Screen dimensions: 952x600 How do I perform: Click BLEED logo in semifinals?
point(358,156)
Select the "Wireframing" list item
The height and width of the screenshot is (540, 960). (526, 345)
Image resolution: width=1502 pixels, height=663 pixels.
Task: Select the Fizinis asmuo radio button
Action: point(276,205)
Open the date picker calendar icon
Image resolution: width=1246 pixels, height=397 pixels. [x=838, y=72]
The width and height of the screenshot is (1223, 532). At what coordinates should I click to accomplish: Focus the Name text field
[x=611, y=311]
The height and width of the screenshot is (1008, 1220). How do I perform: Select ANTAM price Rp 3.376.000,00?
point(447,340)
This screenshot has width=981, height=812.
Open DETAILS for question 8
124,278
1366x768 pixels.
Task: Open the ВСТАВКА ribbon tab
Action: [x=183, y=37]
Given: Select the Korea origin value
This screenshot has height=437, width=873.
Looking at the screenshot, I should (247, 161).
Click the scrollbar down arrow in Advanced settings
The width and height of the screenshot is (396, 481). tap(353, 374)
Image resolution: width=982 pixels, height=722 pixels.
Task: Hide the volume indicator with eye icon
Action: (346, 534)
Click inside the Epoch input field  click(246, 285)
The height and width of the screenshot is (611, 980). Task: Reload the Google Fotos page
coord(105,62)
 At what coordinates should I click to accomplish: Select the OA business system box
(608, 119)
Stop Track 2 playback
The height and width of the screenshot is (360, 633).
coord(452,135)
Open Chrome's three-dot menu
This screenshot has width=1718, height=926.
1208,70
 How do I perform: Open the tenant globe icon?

::::

*What is being asked*
From the line that contains "This screenshot has height=437, width=873." down to the last line of the material above, copy every line word for word, both ends included.

*Exercise answer*
This screenshot has height=437, width=873.
Looking at the screenshot, I should (247, 161).
Click the scrollbar down arrow in Advanced settings
The width and height of the screenshot is (396, 481). tap(353, 374)
Image resolution: width=982 pixels, height=722 pixels.
Task: Hide the volume indicator with eye icon
Action: (346, 534)
Click inside the Epoch input field  click(246, 285)
The height and width of the screenshot is (611, 980). Task: Reload the Google Fotos page
coord(105,62)
 At what coordinates should I click to accomplish: Select the OA business system box
(608, 119)
Stop Track 2 playback
The height and width of the screenshot is (360, 633).
coord(452,135)
Open Chrome's three-dot menu
This screenshot has width=1718, height=926.
1208,70
 How do I perform: Open the tenant globe icon?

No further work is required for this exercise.